In this study, the hemodynamic of blood flow in a patient-specific TCPC has been investigated using a new proposed approach for increasing the pulsatility of blood flow in pulmonary arteries. In this approach, a pulsatile flow is taken from the cardiac of the patient and added to the TCPC through stenosed PA. This new approach has been tested numerically on two different types of TCPC, T-shaped and Y-shaped. To provide more realistic results, the compliance of vessels has been considered using FSI approach.

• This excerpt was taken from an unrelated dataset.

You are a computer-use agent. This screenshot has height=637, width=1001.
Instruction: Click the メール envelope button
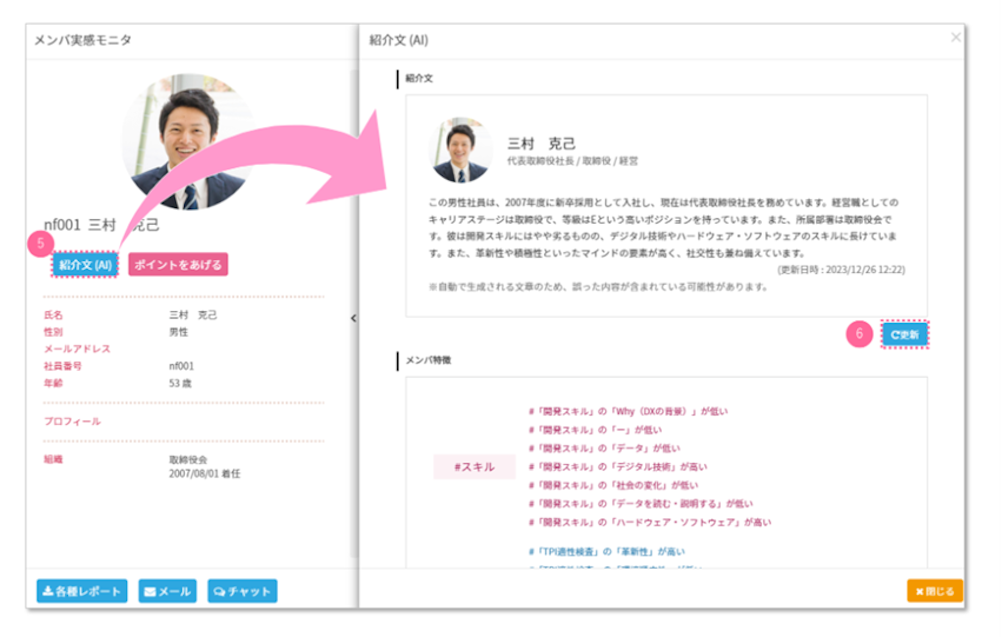tap(167, 591)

The results demonstrated that PI value increases significantly by adding pulsatile flow to TCPC in both geometries, but approximately identical in both T-shaped and Y-shaped geometries. Moreover, it has been found that although this approach increases the pulsatility of blood flow in TCPC, it also imposes significant energy loss. The most important outcome of the present study is significant reduction of energy loss using Y-shaped geometry. Consequently, according to this study, Y-shaped geometry can be a beneficial replacement for T-shaped one and would have significant improvement on patient’s health as well. We believe more comprehensive study is necessary to make a solid conclusion about this new procedure; however, this study provides a new inside for solving an old problem.